Pulihnya produksi dan penjualan industri otomotif akan membawa dampak yang luas bagi sektor industri lainnya. Airlangga menambahkan, dalam menjalankan bisnisnya, industri otomotif dinilai memiliki keterkaitan dengan industri lainnya (industri pendukung), di mana industri bahan baku berkontribusi sekitar 59% dalam industri otomotif. “Industri pendukung otomotif sendiri menyumbang lebih dari 1,5 juta orang dan kontribusi PDB sebesar Rp700 triliun," ujar Airlangga.
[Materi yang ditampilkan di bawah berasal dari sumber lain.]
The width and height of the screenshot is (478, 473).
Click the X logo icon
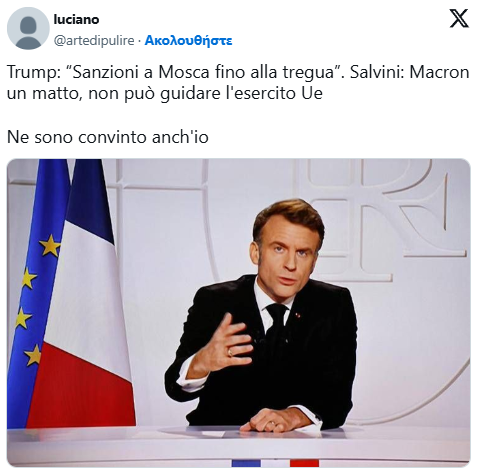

Industri otomotif juga merupakan industri padat karya, saat ini, lebih dari 1,5 juta orang bekerja di industri otomotif yang terdiri dari lima sektor, yaitu pelaku industri tier II dan tier III (terdiri dari 1000 perusahaan dengan 210.000 pekerja), pelaku industri tier I (terdiri dari 550 perusahaan dengan 220.000 pekerja), perakitan (22 perusahaan dan dengan 75.000 pekerja), dealer dan bengkel resmi (14.000 perusahaan dengan 400.000 pekerja), serta dealer dan bengkel tidak resmi (42.000 perusahaan dengan 595.000 pekerja).